Clap de fin pour la triperie Michel Haméon à Saint-Brieuc. Fondée en 1978, la société costarmoricaine a été liquidée le 14 juin 2017, avec arrêt immédiat de l'activité, par le tribunal de commerce de Saint-Brieuc. Avec cette décision, c'est la fin d'une certaine tradition culinaire « à la française » qui s'arrête.
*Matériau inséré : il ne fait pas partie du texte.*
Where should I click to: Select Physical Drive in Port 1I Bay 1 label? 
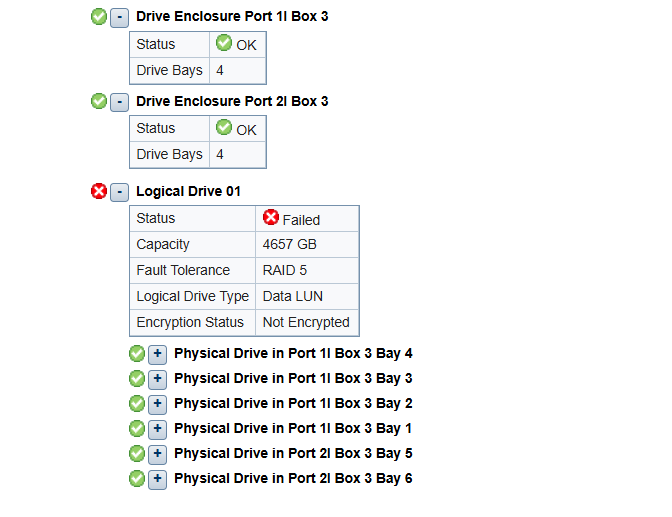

L'entreprise familiale (28 salariés, 6 millions d'euros de chiffres d'affaires, 2.000 t produites par an) avait fait de la valorisation des abats, sous différentes formes, notamment cuisinées (tripes à la mode de Caen, lyonnaises, tête de veau, etc.), l'axe de sa réussite pendant plus de trente ans.
Pas de solution de reprise
Confrontée à une consommation en net recul depuis plusieurs années, Michel Haméon n'avait pas trouvé les relais de croissance nécessaire à la diversification de ses activités malgré le lancement d'une offre de saurisserie (merguez, chipolatas, etc.) et de plats cuisinés. Distribuant majoritairement via des réseaux de grossistes et des magasins de proximité, l'entreprise avait récemment noué un accord de commercialisation avec l'enseigne bretonne de produits surgelés Ecomiam. « Notre trésorerie s'est tendue au premier semestre, précise le P-dg Frédéric Haméon qui avait succédé à son père Michel Haméon. Nous avons cherché des solutions de reprise sans succès. » Placée en liquidation judiciaire le 31 mai, la PME de Saint-Brieuc avait déjà vécu un scénario similaire en 2013 avec un redressement judiciaire prononcé par le tribunal de commerce de Rennes suivi d'un plan de continuation validé en 2014. Dans le cadre de cette nouvelle procédure, la société Michel Haméon avait bénéficié d'une poursuite de son activité jusqu'au 30 juin. Les juges du tribunal de commerce de Saint-Brieuc ont préféré arrêter l'aventure avant.